Dataset extract
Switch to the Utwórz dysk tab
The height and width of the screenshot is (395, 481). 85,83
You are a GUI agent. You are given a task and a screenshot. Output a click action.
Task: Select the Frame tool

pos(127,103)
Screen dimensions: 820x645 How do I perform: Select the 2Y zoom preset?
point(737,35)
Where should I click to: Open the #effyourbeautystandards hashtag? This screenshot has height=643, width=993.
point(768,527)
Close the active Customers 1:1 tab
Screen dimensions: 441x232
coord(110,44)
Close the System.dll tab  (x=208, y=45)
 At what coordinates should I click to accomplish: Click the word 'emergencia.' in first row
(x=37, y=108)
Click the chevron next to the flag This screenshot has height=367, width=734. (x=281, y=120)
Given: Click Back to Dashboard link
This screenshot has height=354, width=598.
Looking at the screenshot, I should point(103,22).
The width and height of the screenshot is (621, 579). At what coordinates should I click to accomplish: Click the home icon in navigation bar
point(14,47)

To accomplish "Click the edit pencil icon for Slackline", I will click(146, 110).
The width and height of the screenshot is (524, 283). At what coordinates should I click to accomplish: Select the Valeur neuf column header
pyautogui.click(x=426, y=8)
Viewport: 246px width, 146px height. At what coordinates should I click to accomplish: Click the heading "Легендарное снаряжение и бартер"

Your task
Write out exactly those lines of the records above that lie from the one with "The width and height of the screenshot is (524, 283)." through the last line, including both.

Response to this exercise
The width and height of the screenshot is (524, 283). At what coordinates should I click to accomplish: Select the Valeur neuf column header
pyautogui.click(x=426, y=8)
Viewport: 246px width, 146px height. At what coordinates should I click to accomplish: Click the heading "Легендарное снаряжение и бартер"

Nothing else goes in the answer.